Colombia

Procuraduría alerta sobre el abandono de miles de mayores y personas con discapacidad

Hace 5 horas

La Procuraduría encendió las alarmas por el abandono de 237 adultos mayores y 17.362 personas con discapacidad en Colombia. El informe revela que hospitales y centros de larga estancia están funcionando, cada vez más, como destinos permanentes por ausencia de redes de apoyo.

La Procuraduría General de la Nación lanzó una advertencia que desnuda una de las fallas más crudas del sistema de cuidado en Colombia: 237 adultos mayores y 17.362 personas con discapacidad están en condición de abandono, mientras hospitales y centros de larga estancia se convierten, de hecho, en lugares de permanencia indefinida por la ausencia de redes familiares y comunitarias que asuman su cuidado. El dato no solo refleja una emergencia social; también evidencia una presión creciente sobre instituciones que, en teoría, no deberían operar como hogares sustitutos de por vida.

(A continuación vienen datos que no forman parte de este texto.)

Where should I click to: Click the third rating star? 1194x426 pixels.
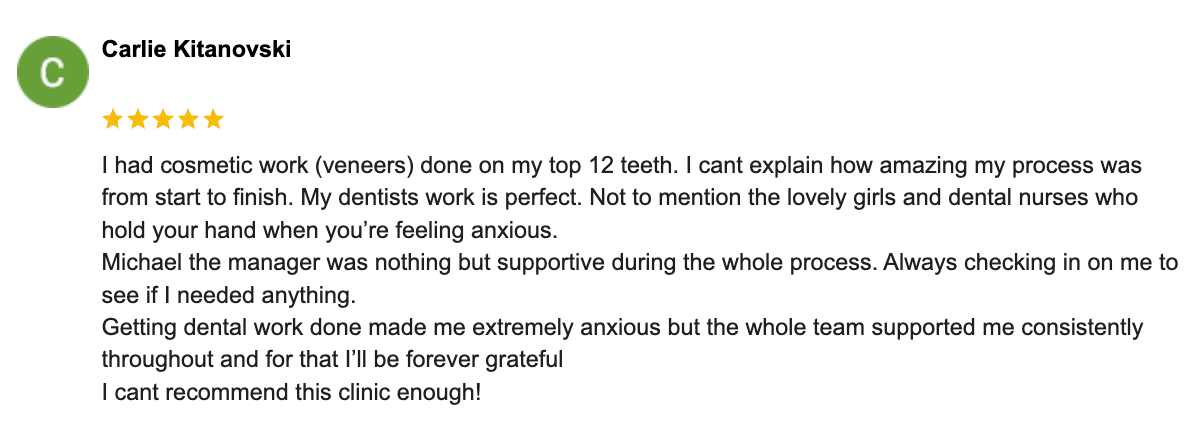coord(162,120)
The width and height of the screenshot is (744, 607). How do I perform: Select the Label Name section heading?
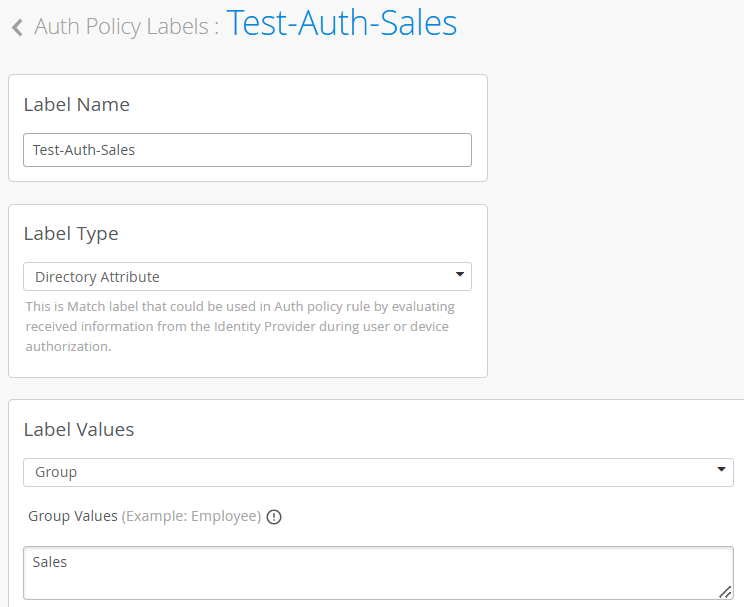[x=76, y=104]
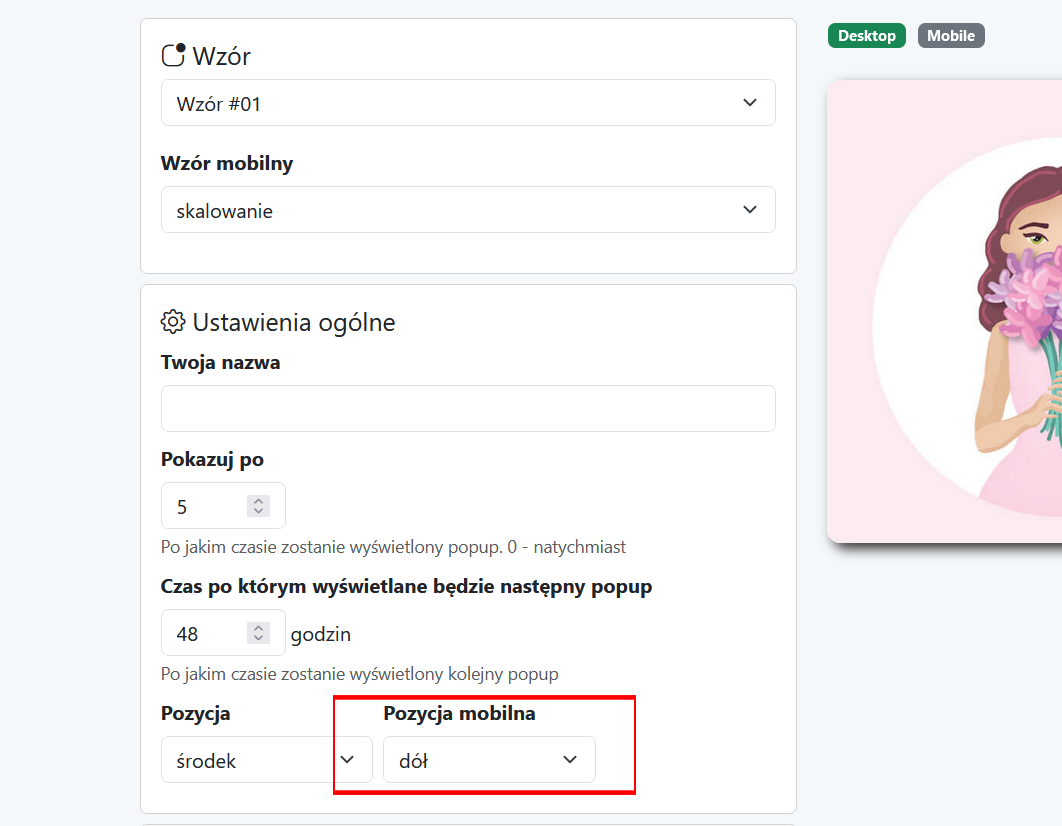Viewport: 1062px width, 826px height.
Task: Open the Wzór #01 dropdown
Action: pyautogui.click(x=468, y=103)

Según informó infobae colombia, el organismo de control identificó que la falta de apoyo para estas poblaciones está empujando a muchas personas a permanecer más tiempo del debido en hospitales o en instituciones de cuidado prolongado, sin una ruta clara de retorno a sus entornos familiares o a soluciones dignas de atención. La Procuraduría advirtió que esta situación no puede leerse como un caso aislado, sino como un síntoma de desarticulación entre el Estado, las familias y los sistemas territoriales encargados de garantizar protección a quienes, por edad o discapacidad, dependen de terceros para sostener su vida cotidiana.

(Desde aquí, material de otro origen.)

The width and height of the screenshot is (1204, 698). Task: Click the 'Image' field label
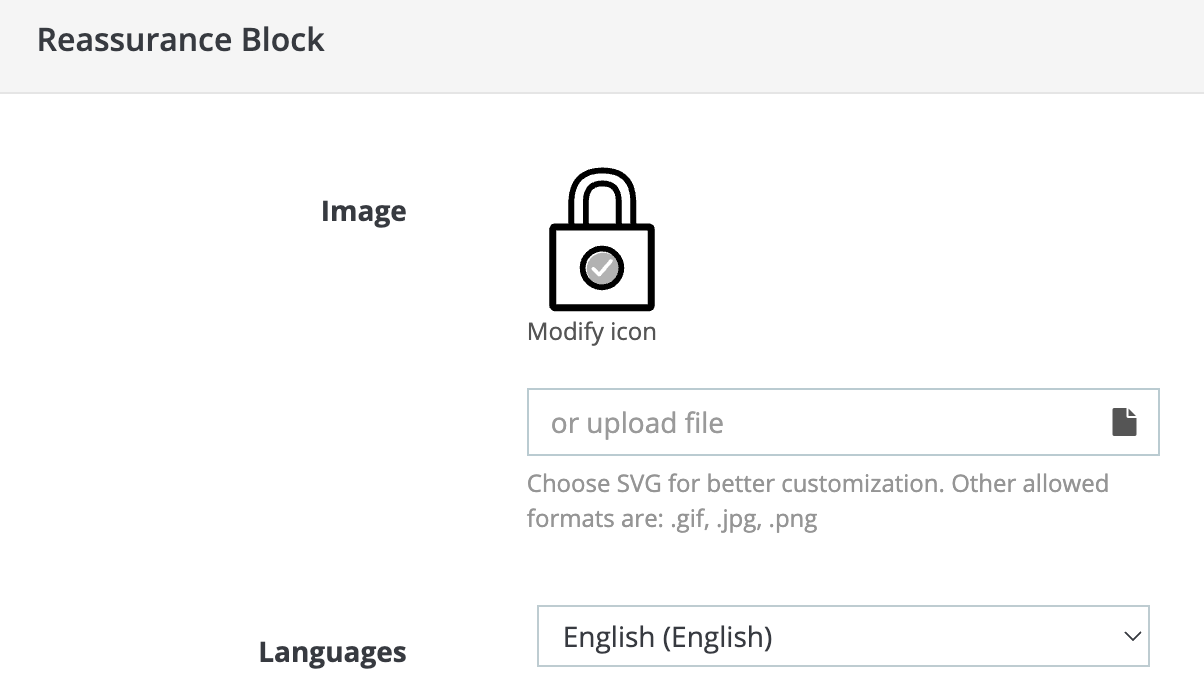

Lo que está en juego va más allá de una estadística. En un país que envejece y donde la pobreza, la informalidad y la debilidad institucional golpean con mayor fuerza a los hogares vulnerables, el abandono termina convirtiéndose en una forma silenciosa de exclusión. Cuando una persona mayor o con discapacidad queda sin cuidador, sin acompañamiento y sin una red mínima de soporte, la carga recae sobre hospitales, fundaciones, albergues o centros de larga estancia que no siempre cuentan con la capacidad ni la vocación para asumir una permanencia indefinida. El problema, en el fondo, revela que el cuidado sigue siendo tratado como una responsabilidad privada y no como una política pública sostenida.

La alerta de la Procuraduría debería leerse como un llamado de fondo a revisar qué tan preparado está el país para responder al envejecimiento poblacional y a las necesidades de las personas con discapacidad. No se trata solo de garantizar cupos o atención médica, sino de construir rutas reales de protección, seguimiento y reintegración social. Mientras eso no ocurra, hospitales y centros de larga estancia seguirán absorbiendo una crisis que no les corresponde resolver solos, y miles de personas seguirán atrapadas en una especie de espera institucional que es, en los hechos, una prolongación del abandono.